It is not the patient's job to fight these battles. As I, and others, have said before, it is the provider's job. If they are under contract, they are required to hold the member harmless, meaning the member shouldn't be billed for the provider's mistakes. However, sometimes they will bill anyway and hope the member pays. It is not the insurance company's job to tell the provider or the member the codes. In fact, in most states it is ILLEGAL for the insurance company to tell the provider which codes to use. If the provider doesn't know what they are doing, they need to hire someone that does.
Here's what you, as a patient, should do. This applies to those with managed care plans that have contracts with the chosen provider. If the plan does not have a contract with the provider, most of this doesn't apply.
#1 Know your policy. Know what is covered and not covered (in general). Know what your copay or coinsurance is. Know how your policy works as far as in and out of network, and know which providers are in network. Know what types of services require authorization and remind the provider if you are having one of these services.
#1 1/2 (because I forgot it and don't want to renumber). Always carry your card with you and give it to the provider when asked. The provider only has a certain number of days to file a claim and if they miss this deadline because you didn't give them the necessary information, you can be held responsible for the entire bill.
#2 Pay your copay or coinsurance up front only if that's what your insurance says to do. Don't let the provider bully you into paying more than you are supposed to. Save your receipts.

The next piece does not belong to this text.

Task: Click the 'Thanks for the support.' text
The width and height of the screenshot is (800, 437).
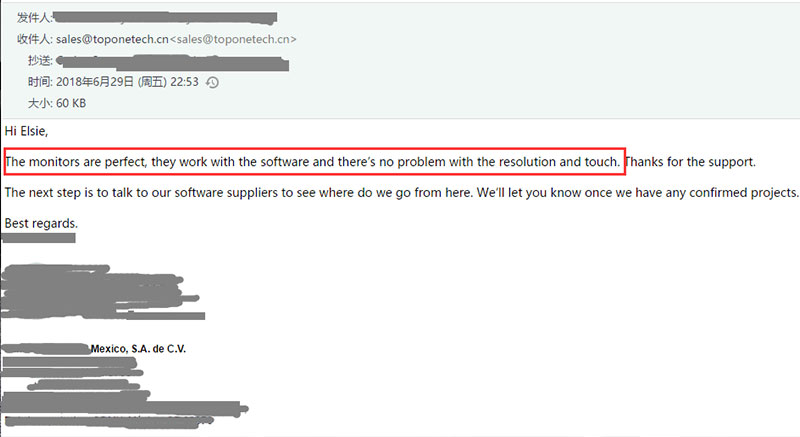Action: [x=690, y=161]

#3 As the bills arrive, match them with a receipt, and save them. Usually the first bill is just a notification that they have filed a claim. When you receive an Explanation of Benefits (EOB), match it up with a bill. The EOB shows you the total amount billed, the amount paid, the amount written off, and what is your responsibility.
#4 If you haven't already paid the portion that is your responsibility, pay it as soon as you are able.

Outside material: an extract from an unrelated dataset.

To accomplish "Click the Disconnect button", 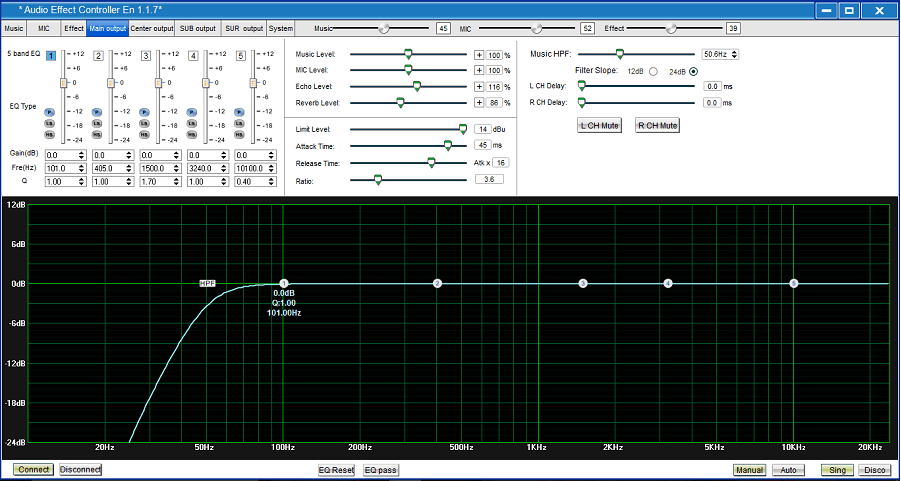I will [81, 469].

#5 If the provider bills you for more than your responsibility, do not pay them. They are hoping you will, but don't fall into that trap. Call their office and tell them that you are looking at your EOB and according to your insurance company, you have already paid what you owe. They have a copy of the EOB so ask them to look at it with you. If they continue to bill you, let your insurance company know and the provider will be mailed a balance billing letter explaining the contractual obligation.
#6 Do not let the provider or the insurance company put you in the middle. It is the provider's job to know the contract and the policies and the insurance company's job to make sure the provider has access to this information.
#7 That's it.
wcasey - Every state and area is different, but in today's world, the majority of companies are self-funded, meaning the employer is actually the one paying the claim. The insurance company is not the payor and therefore does not benefit by denying claims. In most states, there are penalties for inappropriate denials and delayed claims. In Texas, we are required to pay a clean claim within 30 days. A clean claim means that the authorizations are in place and the codes are correct.